Title: Audio track out sync after editing MP4
Post by: Kibu on June 17, 2018, 09:12:57 AM
hi,

I'm using ffmpeg to concat and transform ts videos into mp4. Also I let move the metadata (title and so on) to the beginning of the mp4 video for better handling with dlna clients. This works OK so far.
When I now edit the mp4 cutting off trailing and leading parts and save it as mp4, audio is behind video track for about 1 second. This does not happen if I dont't move metadata to the beginning of the video. For target format I'm using copy for audio, video and MP4 muxer with default settings.
I'm using avidemux  2.7.1 on ubuntu 18.04.
Any ideas ?
TIA
Kibu
Title: Re: Audio track out sync after editing MP4
Post by: eumagga0x2a on June 17, 2018, 01:00:28 PM
Please provide a sample without moving metadata and the same source with metadata moved to the start of the file. Meanwhile, you should be able to compensate using a negative audio shift of 1000 ms.
Title: Re: Audio track out sync after editing MP4
Post by: Kibu on June 24, 2018, 11:26:36 AM
I have to correct my last posting. I made a new test without generating/moving metadata and the effect is the same. Don't know if it's a good idea to upload dozens of MB video data here. But you can reproduce it. Take a ts file (generated by vdr recording tool), transform it with
ffmpeg -i video.ts c:a copy -c:v copy [-copyts -movflags -faststart -metadata title="Some Title"] -f mp4 -y video.mp4
The attributes in brackets generate the metadata and move them to the start.

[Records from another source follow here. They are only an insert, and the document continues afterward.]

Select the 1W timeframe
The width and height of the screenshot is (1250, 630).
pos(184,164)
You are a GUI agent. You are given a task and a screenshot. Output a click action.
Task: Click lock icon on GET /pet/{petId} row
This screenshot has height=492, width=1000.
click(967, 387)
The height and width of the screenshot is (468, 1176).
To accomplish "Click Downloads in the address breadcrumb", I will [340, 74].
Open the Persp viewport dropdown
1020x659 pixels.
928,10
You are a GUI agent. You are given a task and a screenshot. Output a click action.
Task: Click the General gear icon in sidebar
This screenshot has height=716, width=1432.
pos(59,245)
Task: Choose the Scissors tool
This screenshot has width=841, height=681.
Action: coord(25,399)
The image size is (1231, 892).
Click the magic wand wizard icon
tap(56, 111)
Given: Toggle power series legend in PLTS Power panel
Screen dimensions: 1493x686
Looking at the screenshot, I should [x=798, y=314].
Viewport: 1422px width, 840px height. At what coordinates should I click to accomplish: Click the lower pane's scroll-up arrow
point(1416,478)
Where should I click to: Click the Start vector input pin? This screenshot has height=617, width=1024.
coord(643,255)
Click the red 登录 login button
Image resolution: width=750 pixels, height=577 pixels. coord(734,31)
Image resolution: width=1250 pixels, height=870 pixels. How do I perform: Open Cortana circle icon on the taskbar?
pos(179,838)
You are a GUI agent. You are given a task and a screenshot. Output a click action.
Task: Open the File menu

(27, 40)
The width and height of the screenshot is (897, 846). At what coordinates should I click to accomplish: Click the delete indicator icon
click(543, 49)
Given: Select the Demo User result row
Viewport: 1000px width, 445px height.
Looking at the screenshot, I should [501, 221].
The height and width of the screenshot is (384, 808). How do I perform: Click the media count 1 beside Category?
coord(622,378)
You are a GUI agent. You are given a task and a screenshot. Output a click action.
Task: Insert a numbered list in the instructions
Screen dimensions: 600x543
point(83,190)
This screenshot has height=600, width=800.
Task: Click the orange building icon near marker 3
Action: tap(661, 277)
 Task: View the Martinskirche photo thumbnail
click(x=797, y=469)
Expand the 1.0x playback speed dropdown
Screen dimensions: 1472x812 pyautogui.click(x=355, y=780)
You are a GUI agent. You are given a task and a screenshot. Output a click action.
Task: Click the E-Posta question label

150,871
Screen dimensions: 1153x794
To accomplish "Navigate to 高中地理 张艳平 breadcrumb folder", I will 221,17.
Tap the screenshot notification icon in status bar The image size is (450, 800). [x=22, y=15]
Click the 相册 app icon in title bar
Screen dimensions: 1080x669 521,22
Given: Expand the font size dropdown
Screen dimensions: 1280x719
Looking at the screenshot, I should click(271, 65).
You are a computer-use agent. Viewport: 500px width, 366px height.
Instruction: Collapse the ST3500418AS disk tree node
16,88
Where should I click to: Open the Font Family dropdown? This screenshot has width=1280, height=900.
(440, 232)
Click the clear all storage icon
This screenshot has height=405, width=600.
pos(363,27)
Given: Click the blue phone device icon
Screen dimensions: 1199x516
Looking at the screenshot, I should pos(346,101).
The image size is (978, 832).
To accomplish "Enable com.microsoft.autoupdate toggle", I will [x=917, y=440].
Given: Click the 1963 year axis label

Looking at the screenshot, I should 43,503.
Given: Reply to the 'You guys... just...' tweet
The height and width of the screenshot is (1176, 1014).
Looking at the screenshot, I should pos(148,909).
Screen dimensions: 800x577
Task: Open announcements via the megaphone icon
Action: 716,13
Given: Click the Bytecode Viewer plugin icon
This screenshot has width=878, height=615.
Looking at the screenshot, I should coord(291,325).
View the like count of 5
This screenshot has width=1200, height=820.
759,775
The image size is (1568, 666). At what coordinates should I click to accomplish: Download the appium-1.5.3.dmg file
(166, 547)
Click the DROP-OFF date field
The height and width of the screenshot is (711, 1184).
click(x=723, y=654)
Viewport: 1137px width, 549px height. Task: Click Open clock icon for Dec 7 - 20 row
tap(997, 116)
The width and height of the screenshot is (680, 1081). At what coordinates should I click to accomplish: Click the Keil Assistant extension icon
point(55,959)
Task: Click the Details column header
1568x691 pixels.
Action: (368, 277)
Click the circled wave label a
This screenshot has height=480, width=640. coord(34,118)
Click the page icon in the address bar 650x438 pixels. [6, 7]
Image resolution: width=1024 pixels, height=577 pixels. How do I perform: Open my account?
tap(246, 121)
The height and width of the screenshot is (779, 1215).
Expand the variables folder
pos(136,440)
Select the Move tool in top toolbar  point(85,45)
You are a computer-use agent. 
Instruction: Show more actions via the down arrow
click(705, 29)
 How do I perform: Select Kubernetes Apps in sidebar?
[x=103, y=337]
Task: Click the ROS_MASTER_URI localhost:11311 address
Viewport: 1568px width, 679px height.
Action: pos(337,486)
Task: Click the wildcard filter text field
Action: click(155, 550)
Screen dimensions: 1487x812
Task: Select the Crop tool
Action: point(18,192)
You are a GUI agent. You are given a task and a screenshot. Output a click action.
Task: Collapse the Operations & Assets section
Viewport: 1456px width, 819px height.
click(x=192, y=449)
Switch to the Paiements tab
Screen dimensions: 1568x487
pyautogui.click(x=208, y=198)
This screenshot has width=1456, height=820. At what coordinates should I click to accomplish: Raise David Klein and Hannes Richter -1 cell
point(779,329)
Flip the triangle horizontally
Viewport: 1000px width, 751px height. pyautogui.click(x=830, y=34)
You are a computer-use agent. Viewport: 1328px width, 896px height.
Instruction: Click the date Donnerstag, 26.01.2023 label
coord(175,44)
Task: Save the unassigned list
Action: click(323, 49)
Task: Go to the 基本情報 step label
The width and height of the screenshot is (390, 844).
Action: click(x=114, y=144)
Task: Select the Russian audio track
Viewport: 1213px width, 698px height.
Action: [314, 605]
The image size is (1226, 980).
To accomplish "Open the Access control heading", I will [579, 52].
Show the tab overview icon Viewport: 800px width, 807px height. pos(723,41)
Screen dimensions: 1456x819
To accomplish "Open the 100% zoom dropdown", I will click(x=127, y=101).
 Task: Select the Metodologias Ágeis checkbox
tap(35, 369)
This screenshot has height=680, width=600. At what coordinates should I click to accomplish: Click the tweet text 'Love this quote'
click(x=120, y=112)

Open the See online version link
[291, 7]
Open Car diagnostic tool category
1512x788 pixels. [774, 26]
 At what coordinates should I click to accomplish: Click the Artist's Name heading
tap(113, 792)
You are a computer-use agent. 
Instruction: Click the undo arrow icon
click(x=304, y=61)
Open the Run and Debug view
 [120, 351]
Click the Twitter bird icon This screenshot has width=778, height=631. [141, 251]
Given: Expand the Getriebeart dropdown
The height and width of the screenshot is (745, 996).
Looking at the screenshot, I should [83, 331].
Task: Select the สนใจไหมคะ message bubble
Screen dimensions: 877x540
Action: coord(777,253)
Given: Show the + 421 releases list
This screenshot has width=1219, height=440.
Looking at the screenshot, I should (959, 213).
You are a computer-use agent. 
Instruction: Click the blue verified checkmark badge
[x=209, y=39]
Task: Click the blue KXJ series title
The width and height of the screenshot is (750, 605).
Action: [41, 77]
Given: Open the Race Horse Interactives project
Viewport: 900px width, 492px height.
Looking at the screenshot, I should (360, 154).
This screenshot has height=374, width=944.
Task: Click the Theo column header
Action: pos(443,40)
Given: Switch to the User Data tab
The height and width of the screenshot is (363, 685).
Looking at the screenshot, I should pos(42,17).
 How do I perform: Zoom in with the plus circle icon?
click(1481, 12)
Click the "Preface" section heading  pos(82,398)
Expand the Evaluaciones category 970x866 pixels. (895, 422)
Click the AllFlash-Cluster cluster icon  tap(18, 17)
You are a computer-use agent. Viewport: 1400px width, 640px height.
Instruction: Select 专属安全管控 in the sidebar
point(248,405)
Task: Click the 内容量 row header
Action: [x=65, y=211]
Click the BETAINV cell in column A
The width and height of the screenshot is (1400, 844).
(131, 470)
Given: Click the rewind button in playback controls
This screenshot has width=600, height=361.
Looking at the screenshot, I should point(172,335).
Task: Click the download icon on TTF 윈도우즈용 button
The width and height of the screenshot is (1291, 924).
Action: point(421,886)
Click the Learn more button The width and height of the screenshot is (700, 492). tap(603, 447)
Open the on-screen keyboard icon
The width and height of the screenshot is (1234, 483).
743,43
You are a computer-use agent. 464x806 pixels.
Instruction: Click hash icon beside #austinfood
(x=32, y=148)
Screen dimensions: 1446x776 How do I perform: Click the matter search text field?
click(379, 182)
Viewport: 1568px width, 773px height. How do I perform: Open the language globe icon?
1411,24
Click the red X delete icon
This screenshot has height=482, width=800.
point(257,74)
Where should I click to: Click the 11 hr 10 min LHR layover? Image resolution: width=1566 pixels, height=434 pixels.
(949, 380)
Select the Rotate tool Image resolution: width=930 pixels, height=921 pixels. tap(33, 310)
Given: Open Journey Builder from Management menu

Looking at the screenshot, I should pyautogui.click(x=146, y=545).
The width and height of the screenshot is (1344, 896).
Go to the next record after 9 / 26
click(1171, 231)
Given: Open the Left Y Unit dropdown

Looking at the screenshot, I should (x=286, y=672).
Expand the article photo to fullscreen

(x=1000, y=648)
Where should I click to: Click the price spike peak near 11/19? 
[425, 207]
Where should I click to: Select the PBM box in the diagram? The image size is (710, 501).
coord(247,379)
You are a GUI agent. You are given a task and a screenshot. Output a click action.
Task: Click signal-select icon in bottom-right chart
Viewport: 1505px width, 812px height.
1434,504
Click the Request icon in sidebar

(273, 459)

When playing the result with avidemux, you can see the video / audio time offset. When I first transform and cut the ts file with avidemux into mp4 and then madd/move the moov atom part to the start with ffmpeg, video and audo have no offset.

Kibu
Title: Re: Audio track out sync after editing MP4
Post by: eumagga0x2a on June 27, 2018, 09:21:24 PM
I can confirm the issue, but I am not sure that Avidemux is at fault here. parseElst (https://github.com/mean00/avidemux2/blob/master/avidemux_plugins/ADM_demuxers/Mp4/ADM_mp4Analyzer.cpp#L403) reports that ffmpeg (here: version 4.0.1) specifies a huge audio delay. This happens only when muxing to MP4, a ffmpeg-generated MKV doesn't exhibit the problem.